Today’s web searches use a centralized, one-size-fits-all approach that searches the Internet with the same set of tools for all queries. While that model has been wildly successful commercially, it does not work well for many government use cases. For example, it still remains a largely manual process that does not save sessions, requires nearly exact input with one-at-a-time entry, and doesn’t organize or aggregate results beyond a list of links. Moreover, common search practices miss information in the deep web—the parts of the web not indexed by standard commercial search engines—and ignore shared content across pages.

To help overcome these challenges, DARPA has launched the Memex program. Memex seeks to develop the next generation of search technologies and revolutionize the discovery, organization and presentation of search results. The goal is for users to be able to extend the reach of current search capabilities and quickly and thoroughly organize subsets of information based on individual interests. Memex also aims to produce search results that are more immediately useful to specific domains and tasks, and to improve the ability of military, government and commercial enterprises to find and organize mission-critical publically available information on the Internet…

Initially, DARPA intends to develop Memex to address a key Defense Department mission: fighting human trafficking. Human trafficking is a factor in many types of military, law enforcement and intelligence investigations and has a significant web presence to attract customers. The use of forums, chats, advertisements, job postings, hidden services, etc., continues to enable a growing industry of modern slavery. An index curated for the counter-trafficking domain, along with configurable interfaces for search and analysis, would enable new opportunities to uncover and defeat trafficking enterprises.

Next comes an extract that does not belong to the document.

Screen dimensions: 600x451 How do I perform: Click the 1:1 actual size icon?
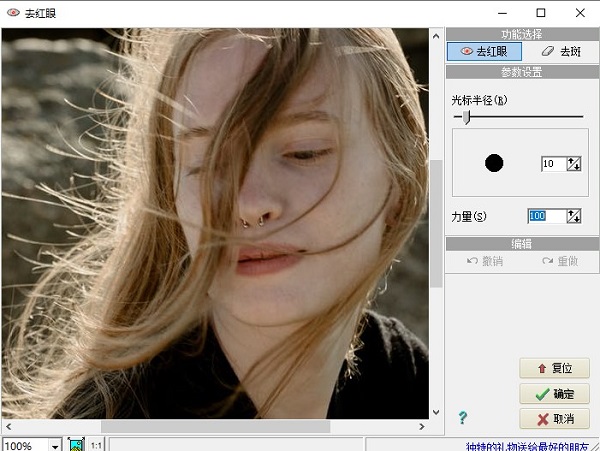[97, 444]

The Memex program gets its name and inspiration from a hypothetical device described in “As We May Think,” a 1945 article for The Atlantic Monthly written by Vannevar Bush, director of the U.S. Office of Scientific Research and Development (OSRD) during World War II. Envisioned as an analog computer to supplement human memory, the memex (a combination of “memory” and “index”) would store and automatically cross-reference all of the user’s books, records and other information.